The Mayo Clinic diet is a new program that came out in December 2021. Included in the program is a database of healthy recipes, a food tracker with over a million different foods and meal plan options to fit your lifestyle. There's also a psychological quiz that assesses the user's "diet mindset," and a "Habit Optimizer" that's designed to help users create healthy habits related to sleep, nutrition, stress management, exercise and more. 

DASH Diet, MIND Diet and Vegetarian Diet

There was a three-way tie for fifth place with the DASH diet, MIND diet and vegetarian diet.

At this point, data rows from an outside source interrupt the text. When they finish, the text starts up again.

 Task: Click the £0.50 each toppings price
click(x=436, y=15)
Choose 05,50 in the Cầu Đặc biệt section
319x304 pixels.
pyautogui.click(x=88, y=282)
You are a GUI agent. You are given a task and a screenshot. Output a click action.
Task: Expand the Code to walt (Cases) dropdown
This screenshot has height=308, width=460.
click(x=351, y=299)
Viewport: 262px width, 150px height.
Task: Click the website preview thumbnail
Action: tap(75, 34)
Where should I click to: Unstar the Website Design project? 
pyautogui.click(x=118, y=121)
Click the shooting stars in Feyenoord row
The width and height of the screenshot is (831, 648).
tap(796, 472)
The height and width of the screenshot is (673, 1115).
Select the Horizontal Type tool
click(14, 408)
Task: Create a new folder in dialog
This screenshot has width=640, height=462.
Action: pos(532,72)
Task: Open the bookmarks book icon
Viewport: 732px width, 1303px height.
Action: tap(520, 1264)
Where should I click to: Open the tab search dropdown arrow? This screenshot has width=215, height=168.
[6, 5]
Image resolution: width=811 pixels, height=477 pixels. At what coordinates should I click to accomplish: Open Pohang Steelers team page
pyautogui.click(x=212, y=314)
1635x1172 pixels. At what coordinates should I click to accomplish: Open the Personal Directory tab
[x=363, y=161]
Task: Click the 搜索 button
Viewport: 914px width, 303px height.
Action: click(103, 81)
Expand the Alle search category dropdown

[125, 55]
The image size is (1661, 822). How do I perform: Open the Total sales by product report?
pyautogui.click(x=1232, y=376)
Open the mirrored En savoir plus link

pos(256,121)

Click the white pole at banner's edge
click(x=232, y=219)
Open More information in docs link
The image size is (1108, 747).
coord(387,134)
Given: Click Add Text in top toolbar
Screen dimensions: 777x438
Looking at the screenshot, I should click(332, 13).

Though these three diets have their differences, they all place a major focus on fresh fruits, vegetables, whole grains, heart-healthy fats and legumes. The key differences are that the DASH diet was originally developed for people with high blood pressure and restricts sodium for heart health (people with diabetes are significantly more likely to have heart disease, so this type of diet could be beneficial). The MIND diet is a combination of the Mediterranean diet and the DASH diet, and promotes foods to help boost brain health (such as berries, nuts, leafy greens and beans), as well as limiting sodium. A vegetarian diet eliminates all meat, but still allows for other animal products such as dairy and eggs. 

The Bottom Line

If you have diabetes, it can be tricky to find the best eating program. Jessica Ball, M.S., RD, says, "The most important thing for someone trying to manage their diabetes is keeping their carbohydrate intake consistent throughout the day, and focusing on complex carb sources like whole grains, fruits, vegetables and legumes when they can. All of these diets can be beneficial for someone trying to manage a chronic condition like diabetes. But the best diet for you is the one that will be easiest and most enjoyable for you to follow in the long term."

Whether you opt to cut back on meat, incorporate more veggies or up your intake of fiber-rich foods like beans and whole grains, you really can't go wrong with any of these diets for managing diabetes. As always, talk to your doctor before starting a new eating plan.